Kitties are cute and should be saved: this is the premise of Jones On Fire ($2.99), and it’s a good one. These kitties are indeed cute, and you, as the intrepid firefighter Jones, really ought to save them. I can say with some certainty that they’d do the same for you.
The woods are on fire, and they’re utterly stuffed with kitties. It’s a bad combination. So Jones leaves the safety of her fire hall, dives out into the flaming woods, and runs and slides her way through each hazard level collecting every kitty she can. Then, after a brief breather in the hall, it’s back out into the hellish flames, this time coming on even faster.
Hazard levels are an effective way to break up the monotony of an endless runner. Each one is tougher than the last, but the rewards are also greater. When you get through one, you pause to tally your kitties, multiplied by the difficulty you face, and then you hop back to it. When you burn through all your lives, the kitties drag you back to Hazard Level 1 to start all over again.
Rescuing kitties leads to bonuses. Ordinary kitties can be traded for boosts and a few first-tier skills. The far less common golden kitties are good for better skills, for better boosts or for more lives. It’s your typical dual-currency system, and you can buy all the gold kitties you please.

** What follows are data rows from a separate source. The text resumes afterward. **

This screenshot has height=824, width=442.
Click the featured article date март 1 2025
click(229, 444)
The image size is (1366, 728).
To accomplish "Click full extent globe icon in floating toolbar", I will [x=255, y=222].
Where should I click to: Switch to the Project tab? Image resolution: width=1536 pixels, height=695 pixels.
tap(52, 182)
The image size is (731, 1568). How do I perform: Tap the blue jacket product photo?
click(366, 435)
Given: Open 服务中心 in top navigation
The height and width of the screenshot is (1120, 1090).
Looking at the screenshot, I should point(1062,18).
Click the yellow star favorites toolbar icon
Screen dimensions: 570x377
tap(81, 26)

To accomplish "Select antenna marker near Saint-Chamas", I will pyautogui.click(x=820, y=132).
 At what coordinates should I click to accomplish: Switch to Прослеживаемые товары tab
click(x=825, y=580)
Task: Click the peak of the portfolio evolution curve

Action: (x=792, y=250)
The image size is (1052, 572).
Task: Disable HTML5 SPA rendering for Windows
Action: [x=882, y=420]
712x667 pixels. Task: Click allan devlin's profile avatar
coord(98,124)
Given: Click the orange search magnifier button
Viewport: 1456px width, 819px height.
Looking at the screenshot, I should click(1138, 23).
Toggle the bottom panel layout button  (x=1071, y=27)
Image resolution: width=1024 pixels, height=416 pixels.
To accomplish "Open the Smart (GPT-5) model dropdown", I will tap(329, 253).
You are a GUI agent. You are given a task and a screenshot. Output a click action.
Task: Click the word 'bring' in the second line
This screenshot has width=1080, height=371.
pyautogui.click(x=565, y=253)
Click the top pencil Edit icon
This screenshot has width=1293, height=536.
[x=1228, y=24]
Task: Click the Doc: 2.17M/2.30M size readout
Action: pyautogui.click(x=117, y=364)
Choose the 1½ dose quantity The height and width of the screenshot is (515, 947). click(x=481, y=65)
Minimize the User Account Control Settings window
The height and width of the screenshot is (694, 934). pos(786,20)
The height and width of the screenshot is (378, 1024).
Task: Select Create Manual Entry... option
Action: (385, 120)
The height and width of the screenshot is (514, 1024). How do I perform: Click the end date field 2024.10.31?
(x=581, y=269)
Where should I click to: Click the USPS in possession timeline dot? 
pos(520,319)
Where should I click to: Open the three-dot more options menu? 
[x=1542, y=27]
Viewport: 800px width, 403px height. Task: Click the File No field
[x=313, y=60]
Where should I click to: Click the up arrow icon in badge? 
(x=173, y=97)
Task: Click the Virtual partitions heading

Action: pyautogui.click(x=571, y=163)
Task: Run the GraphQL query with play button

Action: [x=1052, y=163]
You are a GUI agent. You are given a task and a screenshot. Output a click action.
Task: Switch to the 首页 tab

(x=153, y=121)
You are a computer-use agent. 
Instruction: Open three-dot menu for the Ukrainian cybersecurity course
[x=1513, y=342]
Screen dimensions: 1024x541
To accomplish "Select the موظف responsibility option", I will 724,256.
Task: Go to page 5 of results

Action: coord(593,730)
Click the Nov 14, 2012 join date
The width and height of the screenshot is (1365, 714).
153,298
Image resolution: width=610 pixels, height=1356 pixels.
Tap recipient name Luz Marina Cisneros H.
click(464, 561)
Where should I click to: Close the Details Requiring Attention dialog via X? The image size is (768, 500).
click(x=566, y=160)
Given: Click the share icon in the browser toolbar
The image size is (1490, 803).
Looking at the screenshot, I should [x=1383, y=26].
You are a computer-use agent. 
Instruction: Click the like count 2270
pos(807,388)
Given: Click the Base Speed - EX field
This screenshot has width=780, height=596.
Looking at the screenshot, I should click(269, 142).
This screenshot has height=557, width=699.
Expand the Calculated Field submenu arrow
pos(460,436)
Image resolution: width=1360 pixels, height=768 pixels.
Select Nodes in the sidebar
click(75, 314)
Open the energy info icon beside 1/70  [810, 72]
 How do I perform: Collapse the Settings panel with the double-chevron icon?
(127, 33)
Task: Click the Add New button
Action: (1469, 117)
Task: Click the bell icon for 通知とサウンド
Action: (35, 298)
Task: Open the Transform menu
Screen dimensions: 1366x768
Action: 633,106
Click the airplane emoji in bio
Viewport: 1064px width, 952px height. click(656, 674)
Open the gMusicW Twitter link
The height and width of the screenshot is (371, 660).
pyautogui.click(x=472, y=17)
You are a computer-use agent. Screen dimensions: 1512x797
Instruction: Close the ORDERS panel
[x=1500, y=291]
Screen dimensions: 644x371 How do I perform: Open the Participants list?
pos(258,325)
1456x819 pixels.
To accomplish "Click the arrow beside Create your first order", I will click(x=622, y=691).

There’s no pay-to-win option, however: buying continues or extra lives just makes the grind a little faster, since the Game Center leaderboards only track the total number of kitties you save.
This does have the side effect of making Jones On Fire a bit focused on grinding. Kitties are, in addition to being cute, both the currency and the competition. You will probably want to get further into the game to earn kitties faster and, well, get further, but there are no other benefits. The grim fire-ridden forest is currently all there is to see, so reaching the fire hall for the seventh time without running out of lives really just means you’re going to go for a much more difficult eighth.
Including lives and breaks in the fire hall keeps Jones On Fire from being mechanically identical to every other runner out there, but it’s the aesthetic value that gives it life. The palette is dark, almost unpleasantly so, but the blocky Jones, kitties and fire hall are charming as all heck. Even better is the soundtrack, which is an absolute necessity for getting the most out of this game. Otherwise it’s all in the details – everything down to the mission text is flavorful.
Missions do break up the action nicely, charging you with bumping into fallen trees, sliding beneath them, outracing the wall of fire or any number of other particular actions repeated many times over. The descriptions could be clearer at times—discovering which of the four types of fallen trees count for the mission to land on burning trees is one of several annoying ambiguities—but on the whole they’re quite fun. They encourage players to live dangerously, luring in the wall of fire and then outracing it again and again.
Jones is, on the whole, a great saviour of kitties, and Jones On Fire is a fun runner. It lacks a bit in the longevity department, but with a little love and a few more environments it could be positively gripping. In the meantime, there’s no reason not to check it out and rescue kitties from the fire. They are cute; they should be saved.
Note: We originally wrote this review over the weekend, moments ago it was announced that the developer is shifting their game from free to play to $1.99 and removing all the IAP. This doesn’t change a whole lot about this review, but it makes it kind of weird as it was played and written in the context of Jones On Fire being a free to play game.